No último governo PSD/CDS e após uma aturada negociação com os sindicatos médicos, foi aprovado, em 2012, um novo horário de trabalho de 40h semanais, sem exclusividade, para todos os médicos entretanto admitidos no SNS e para aqueles que assim quisessem optar. Estão hoje, nesta situação, cerca de 45% dos médicos em exercício efetivo de funções (sem contar com os internos), auferindo um vencimento bruto que varia entre 2.746€ e 5.063€, de acordo com as posições que ocupam na carreira. O aumento remuneratório que resultou destas alterações foi de mais 30% e mais 43%,por valor-hora de trabalho, nos graus extremos da carreira médica, em comparação com o regime de 35h sem exclusividade. Nestes novos horários, o tempo previsto, na carreira hospitalar, para trabalho de urgência, passou de 12 para 18 horas semanais, o que significa que para trabalho programado ainda se reduziu uma hora na carga de trabalho semanal, que passou apenas para 22h (pouco mais de 4h por dia útil). Este acordo foi mais uma vez nefasto pra o erário público, pois representou um brutal aumento de encargos, sem contrapartidas significativas na atividade médica programada e que é a que mais se deve valorizar. A atividade de urgência hospitalar representa, em cerca de 70 % dos casos, prestação de cuidados primários, que deveriam ser da competência dos médicos da medicina geral e familiar. Os hospitais viram, assim, reduzidas as suas capacidades de resposta a doentes mais complexos e programados, afinal, aqueles a que interessa dar prioridade. Percebe-se, todavia, a posição do então ministro Paulo Macedo, já que à falta de soluções estruturantes para reduzir a procura de urgência, optou por, desta forma, tentar evitar a derrapagem em horas extraordinárias. Infelizmente também sem grande sucesso, já que este tipo de trabalho tem aumentado e a contratação de empresas de médicos, também, de forma desmesurada.
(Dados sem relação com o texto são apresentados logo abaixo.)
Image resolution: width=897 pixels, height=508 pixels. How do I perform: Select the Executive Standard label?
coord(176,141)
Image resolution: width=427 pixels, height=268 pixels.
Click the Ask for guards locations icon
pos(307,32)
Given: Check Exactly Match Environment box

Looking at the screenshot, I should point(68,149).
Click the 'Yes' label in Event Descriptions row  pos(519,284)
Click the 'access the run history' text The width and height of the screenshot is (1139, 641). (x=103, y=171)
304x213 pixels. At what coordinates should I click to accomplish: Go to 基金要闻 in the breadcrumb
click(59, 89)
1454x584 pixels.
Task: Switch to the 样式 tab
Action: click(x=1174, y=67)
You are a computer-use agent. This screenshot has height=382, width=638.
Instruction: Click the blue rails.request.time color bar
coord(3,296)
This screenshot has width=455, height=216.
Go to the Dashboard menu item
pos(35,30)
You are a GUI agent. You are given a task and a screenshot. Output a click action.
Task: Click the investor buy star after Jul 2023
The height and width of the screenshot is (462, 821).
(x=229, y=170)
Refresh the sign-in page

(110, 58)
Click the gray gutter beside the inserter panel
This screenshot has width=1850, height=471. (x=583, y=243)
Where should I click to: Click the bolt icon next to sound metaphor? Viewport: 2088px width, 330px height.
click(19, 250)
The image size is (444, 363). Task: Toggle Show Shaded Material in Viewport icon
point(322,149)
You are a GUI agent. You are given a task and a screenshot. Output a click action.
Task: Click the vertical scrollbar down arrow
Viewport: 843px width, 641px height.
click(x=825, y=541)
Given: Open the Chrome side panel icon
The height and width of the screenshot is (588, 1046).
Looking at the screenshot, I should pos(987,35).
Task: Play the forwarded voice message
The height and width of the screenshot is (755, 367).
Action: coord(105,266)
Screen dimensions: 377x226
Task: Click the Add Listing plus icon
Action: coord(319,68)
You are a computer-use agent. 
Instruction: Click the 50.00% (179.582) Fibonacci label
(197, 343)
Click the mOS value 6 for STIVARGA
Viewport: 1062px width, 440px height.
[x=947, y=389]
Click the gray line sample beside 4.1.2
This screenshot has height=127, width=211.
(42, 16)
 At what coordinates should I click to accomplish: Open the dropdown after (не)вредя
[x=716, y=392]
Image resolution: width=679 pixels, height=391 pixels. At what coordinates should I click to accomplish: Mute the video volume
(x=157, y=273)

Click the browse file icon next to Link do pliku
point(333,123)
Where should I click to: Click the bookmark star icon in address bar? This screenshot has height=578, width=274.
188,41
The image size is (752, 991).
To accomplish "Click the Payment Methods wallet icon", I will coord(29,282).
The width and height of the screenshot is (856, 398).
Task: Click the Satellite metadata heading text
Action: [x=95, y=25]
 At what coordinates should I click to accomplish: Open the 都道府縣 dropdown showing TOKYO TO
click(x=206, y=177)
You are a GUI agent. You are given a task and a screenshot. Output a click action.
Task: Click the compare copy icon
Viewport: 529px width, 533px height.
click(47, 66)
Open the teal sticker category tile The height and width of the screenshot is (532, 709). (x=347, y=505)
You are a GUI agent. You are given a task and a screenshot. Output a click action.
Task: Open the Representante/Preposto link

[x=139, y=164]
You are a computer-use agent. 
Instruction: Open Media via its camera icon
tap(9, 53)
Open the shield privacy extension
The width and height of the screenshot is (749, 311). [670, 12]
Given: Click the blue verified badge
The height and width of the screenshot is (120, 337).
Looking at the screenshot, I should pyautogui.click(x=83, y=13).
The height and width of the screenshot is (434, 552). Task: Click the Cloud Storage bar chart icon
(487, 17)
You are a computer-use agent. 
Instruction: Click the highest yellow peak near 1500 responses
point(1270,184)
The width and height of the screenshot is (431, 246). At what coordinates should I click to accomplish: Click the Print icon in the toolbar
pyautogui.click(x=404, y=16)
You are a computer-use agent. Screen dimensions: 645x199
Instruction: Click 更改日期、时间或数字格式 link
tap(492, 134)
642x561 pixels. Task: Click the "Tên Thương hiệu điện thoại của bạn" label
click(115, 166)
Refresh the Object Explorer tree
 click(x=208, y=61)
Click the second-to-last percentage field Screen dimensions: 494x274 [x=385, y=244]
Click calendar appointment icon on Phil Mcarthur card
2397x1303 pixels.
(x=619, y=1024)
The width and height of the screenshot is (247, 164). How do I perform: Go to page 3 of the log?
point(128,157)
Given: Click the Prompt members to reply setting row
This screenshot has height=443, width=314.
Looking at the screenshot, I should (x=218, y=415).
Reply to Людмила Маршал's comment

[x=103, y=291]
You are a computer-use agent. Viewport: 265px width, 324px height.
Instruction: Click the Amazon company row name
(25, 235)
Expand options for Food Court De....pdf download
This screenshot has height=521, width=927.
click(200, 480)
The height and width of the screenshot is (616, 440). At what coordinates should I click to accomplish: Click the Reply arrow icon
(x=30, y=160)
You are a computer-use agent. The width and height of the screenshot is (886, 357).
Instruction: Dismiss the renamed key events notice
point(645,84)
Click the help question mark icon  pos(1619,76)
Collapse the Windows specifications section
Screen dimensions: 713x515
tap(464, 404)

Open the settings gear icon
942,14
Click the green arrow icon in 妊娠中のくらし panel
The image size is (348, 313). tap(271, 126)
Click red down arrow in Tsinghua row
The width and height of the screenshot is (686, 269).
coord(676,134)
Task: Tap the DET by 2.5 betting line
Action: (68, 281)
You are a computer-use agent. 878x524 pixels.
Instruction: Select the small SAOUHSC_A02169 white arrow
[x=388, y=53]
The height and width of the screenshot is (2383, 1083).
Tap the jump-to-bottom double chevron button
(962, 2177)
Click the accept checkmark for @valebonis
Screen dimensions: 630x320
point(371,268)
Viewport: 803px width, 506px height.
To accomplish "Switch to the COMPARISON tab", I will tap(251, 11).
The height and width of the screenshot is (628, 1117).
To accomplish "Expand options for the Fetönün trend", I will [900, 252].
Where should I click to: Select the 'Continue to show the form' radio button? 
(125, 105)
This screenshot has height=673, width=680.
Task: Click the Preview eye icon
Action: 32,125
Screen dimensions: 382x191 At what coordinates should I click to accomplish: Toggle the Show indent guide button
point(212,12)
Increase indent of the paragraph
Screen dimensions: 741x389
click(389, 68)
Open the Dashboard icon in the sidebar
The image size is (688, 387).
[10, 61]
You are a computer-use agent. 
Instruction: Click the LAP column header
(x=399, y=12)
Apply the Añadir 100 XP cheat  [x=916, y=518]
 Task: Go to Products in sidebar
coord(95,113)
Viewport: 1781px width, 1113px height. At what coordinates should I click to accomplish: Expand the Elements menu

Acresce aos salários-base dos médicos, o valor do trabalho suplementar (em presença física, em prevenções, em horas incómodas ou extraordinárias). Em 2017 foram realizadas mais de 5,7 milhões de horas suplementares, numa média de 286 por médico, em presença física, e mais 481 em prevenções. Estas horas, muitas delas realizadas em esforço e grande penosidade para os médicos, representam, todavia, um quarto da sua remuneração mensal, em média, ou seja, entre 700€ e 1250€, o que num universo de 18 mil médicos tem fortíssimo impacto anual nas contas públicas (próximo dos 300M€ em 2018)), numa despesa com pessoal médico superior a 1,8 mil M€ e, ainda, mais 100M€ para empresas de médicos.
É à luz destas circunstâncias, e deste histórico de sucessivos falhanços, que se deve equacionar a nova ideia da exclusividade. Deve, portanto, ser bem pensada., alicerçada numa correta reestruturação do modelo remuneratório dos médicos, que inclua incentivos que premeiem a dedicação, a produtividade, a diferenciação e a qualidade de cada médico. A exclusividade não pode ser um mero expediente burocrático que atribui um novo estatuto e paga mais. Deve ser um contrato com cada médico, em função das necessidades das instituições, feito caso a caso e com indicadores predefinidos sobre resultados. E se isso não for cumprido deve ter uma salvaguarda que permita renegociar o estatuto subsequente do médico. A ideia de contratar mais horas de trabalho, sem avaliar o que delas resulta, não é, como já se viu no antecedente, a melhor das soluções.